How to evolve a developer's role to address DevSecOps
Blog: The Enterprise Project - Digital Transformation
How to evolve a developer’s role to address DevSecOps
May 18, 2022 – 3:00am
As more organizations rely on a cloud-native approach, they need to take the appropriate steps to secure the software delivery lifecycle. DevSecOps creates a culture of security across the entire organization to better address security vulnerabilities – and there’s no better time to adopt this approach than now. In the first quarter of 2022, data breaches increased 14 percent compared to the first quarter of 2021.
As more organizations shift left to ramp up their DevSecOps initiatives, developers need to understand if and how their role will change to best address security practices. For applicable insights on how developers can up-level their roles for DevSecOps, I asked DevOps Institute Ambassadors to share their insights. Here are the top takeaways:
1. Leverage a DevSecOps evangelist
“We can create a good DevSecOps adoption program with proper target goals. Hence, we need a person with a DevSecOps mindset or to hire a DevSecOps Evangelist who can drive the adoption program. The DevSecOps Evangelist can also start by refocusing the current Dev team capability toward DevSecOps. Once the gap/challenge is defined, we can focus on the weak areas and blockers for the Dev to adopt the DevSecOps approach.” – Najib Radzuan, principal, Digi Telecommunications
2. Know where developers can contribute to security
“Software developers should not be required to be security experts, except where they can contribute. Developers need to become more interested in learning about SPDX or Cyclone, adding SBOM and CVE scanning to their pipeline. Centralizing the data so it can be used would also be helpful. New tools are moving into the market around software supply chain management. Developers will need to understand the principles of supply chain management and begin to incorporate them into their pipeline automation.” – Tracy Ragan, CEO and co-founder, DeployHub
3. Start with soft skills for better collaboration
“Upskilling Dev team members to DevSecOps knowledge and capabilities starts with DevSecOps foundation-level education. This ensures all team members have a common understanding of soft skills such as collaboration with security experts, DevSecOps terminology, and proven industry DevSecOps practices. DevSecOps practitioner level training is essential to master specific ‘how-to’ skills for individual DevSecOps practices, technologies, and automation capabilities.” – Marc Hornbeek, CEO and principal consultant, Engineering DevOps Consulting
4. View DevSecOps from an enterprise perspective
“DevSecOps makes our businesses more efficient and thus more competitive. The journey from Dev to DevSecOps depends on the DevOps maturity of an organization. This means shifting security left in the dev cycle for commercial and public sector enterprises. The following are tips for developers embracing a DevSecOps journey:
- Choose to go for a small Proof of Concept project first
- Plan for Agile and Iterative Code Releases
- Embrace automated testing across your toolchain
- Invest in Upskilling
- Get involved in Security discussions
- Make compliance policies a mandatory gating requirement
- Share security practices across project teams on a regular basis.” – Parveen Arora, founder and director, VVnt SeQuor
5. Make it a cultural shift for developers
“DevSecOps is a crucial evolution in the agile/DevOps movement, and it is important for everyone to understand the risks of pushing vulnerable software into production. Upskilling your team or organization to leverage DevSecOps requires a 360-degree cultural shift within the organization from executives to engineering and operations teams. This transition requires additional effort around the tooling, automation, and skilled resources.
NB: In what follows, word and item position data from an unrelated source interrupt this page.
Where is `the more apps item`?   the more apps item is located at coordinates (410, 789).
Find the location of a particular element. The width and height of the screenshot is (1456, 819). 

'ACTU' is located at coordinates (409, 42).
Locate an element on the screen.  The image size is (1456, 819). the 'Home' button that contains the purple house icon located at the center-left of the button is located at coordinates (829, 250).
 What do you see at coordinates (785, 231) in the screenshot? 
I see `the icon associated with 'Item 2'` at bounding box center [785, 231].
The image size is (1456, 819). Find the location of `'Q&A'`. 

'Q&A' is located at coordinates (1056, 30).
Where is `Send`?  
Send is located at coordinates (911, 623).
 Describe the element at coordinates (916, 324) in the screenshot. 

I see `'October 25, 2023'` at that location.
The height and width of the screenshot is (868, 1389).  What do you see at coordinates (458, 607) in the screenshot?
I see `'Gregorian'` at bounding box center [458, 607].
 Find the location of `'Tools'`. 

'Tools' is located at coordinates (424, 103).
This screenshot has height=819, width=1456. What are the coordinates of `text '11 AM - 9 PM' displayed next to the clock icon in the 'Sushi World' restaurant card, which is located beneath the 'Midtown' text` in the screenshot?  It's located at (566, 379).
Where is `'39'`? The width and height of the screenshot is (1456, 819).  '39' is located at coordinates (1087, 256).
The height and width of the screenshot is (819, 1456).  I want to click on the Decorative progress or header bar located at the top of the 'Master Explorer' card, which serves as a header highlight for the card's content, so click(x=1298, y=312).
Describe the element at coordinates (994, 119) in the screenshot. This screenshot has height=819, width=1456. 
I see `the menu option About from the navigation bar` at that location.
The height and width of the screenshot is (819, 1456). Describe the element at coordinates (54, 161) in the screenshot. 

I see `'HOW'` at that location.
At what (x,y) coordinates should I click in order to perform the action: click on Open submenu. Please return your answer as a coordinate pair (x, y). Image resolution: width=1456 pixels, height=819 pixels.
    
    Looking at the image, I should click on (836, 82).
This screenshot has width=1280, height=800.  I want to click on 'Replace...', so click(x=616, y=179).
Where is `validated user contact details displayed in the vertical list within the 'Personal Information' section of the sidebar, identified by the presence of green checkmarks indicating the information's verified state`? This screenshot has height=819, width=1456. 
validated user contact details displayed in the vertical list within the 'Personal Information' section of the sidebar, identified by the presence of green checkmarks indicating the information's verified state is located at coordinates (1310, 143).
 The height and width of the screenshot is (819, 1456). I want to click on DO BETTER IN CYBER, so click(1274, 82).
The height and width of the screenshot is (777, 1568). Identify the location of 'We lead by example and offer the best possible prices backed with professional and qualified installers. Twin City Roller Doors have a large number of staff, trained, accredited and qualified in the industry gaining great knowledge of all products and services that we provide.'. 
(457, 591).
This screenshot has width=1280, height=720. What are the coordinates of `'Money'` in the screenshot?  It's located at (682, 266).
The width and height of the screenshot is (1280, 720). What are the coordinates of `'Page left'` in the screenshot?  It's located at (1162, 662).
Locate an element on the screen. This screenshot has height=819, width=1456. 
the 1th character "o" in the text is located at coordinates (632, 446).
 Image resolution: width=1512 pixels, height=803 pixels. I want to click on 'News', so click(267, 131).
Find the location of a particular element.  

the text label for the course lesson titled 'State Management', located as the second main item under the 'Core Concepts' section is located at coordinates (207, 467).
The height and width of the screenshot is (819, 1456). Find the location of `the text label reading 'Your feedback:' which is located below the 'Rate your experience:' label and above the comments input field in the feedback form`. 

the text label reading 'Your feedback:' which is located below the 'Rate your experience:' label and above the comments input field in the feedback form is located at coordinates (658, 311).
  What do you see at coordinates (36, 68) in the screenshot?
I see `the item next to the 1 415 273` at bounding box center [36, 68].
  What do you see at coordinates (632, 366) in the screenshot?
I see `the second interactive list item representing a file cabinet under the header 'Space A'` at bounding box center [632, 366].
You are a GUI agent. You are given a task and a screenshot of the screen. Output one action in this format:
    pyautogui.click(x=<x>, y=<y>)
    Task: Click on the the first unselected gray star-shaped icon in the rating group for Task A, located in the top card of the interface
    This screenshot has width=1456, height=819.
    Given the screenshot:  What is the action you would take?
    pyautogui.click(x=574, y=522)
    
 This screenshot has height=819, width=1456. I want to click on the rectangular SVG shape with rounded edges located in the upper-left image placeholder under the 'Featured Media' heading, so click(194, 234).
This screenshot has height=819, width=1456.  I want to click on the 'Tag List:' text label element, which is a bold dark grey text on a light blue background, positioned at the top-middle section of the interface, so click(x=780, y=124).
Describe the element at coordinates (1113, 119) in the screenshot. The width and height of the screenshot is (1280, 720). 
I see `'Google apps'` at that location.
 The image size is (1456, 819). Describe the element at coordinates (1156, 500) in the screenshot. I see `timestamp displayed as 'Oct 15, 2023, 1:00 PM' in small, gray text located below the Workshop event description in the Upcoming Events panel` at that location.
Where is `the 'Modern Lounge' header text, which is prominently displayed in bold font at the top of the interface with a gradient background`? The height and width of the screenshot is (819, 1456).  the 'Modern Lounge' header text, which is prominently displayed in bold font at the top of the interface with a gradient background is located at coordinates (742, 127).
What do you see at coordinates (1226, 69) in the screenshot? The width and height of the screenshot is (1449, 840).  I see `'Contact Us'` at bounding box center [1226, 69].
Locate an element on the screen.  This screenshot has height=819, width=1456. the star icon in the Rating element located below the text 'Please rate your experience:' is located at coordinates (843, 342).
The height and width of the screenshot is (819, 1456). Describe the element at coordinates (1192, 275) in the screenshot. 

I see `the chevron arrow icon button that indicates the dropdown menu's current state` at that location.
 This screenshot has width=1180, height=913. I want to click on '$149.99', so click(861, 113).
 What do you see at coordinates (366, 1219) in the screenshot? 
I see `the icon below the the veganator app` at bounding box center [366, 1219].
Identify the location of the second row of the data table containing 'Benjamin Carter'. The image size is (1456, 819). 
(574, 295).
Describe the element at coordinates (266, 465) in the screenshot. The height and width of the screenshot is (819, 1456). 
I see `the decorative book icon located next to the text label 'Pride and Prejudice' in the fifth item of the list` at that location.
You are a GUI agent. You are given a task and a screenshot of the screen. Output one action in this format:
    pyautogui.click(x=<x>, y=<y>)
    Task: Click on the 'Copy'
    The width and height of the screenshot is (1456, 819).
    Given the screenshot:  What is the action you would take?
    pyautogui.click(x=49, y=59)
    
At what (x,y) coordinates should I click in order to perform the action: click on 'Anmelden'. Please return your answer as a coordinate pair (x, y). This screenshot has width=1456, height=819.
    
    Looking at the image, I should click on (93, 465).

“Attending events, workshops and meetups can help developers educate themselves and read about the guidance and principles in accredited papers from security professionals and other governing bodies such as the National Institute of Standards and Technology (NIST).
“There are also technology platform approaches to help augment the skillsets an organization needs today and help developers transition the initial upskilling phase easier with a policy-based pipeline approach. The idea is to bake security gates and processes into the software delivery lifecycle so that vulnerabilities can be addressed or mitigated as your team develops new skills for enhancing its security posture and scaling a DevSecOps program.” – Vishnu Vasudevan, head of product, Opsera
6. Focus on the individual developer journey
“DevOps Institute has DevSecOps Foundation and Practitioner courses designed with a developer audience in mind. It also helps to have security personnel work alongside development/product teams for a few months and let them learn by osmosis from one another. I’ve found that the 80:20 rule applies here – about 80 percent of problems are caused by the same 20 percent of vulnerabilities. It’s not as hard as you might think for developers to learn what they need to know. Additionally, by seeing how developers work, security understands how they can provide pre-approved security libraries as early as the IDE and avoid interrupting flow.” – Helen Beal, chief ambassador, DevOps Institute
The entire organization is impacted by DevSecOps adoption. Some of the best things developers can do to evolve their role along with this change include actively learning, participating in the cultural shift, working on human (or soft) skills for optimal collaboration, and looking to specific DevSecOps leadership that may be brought on board to lead the transformation.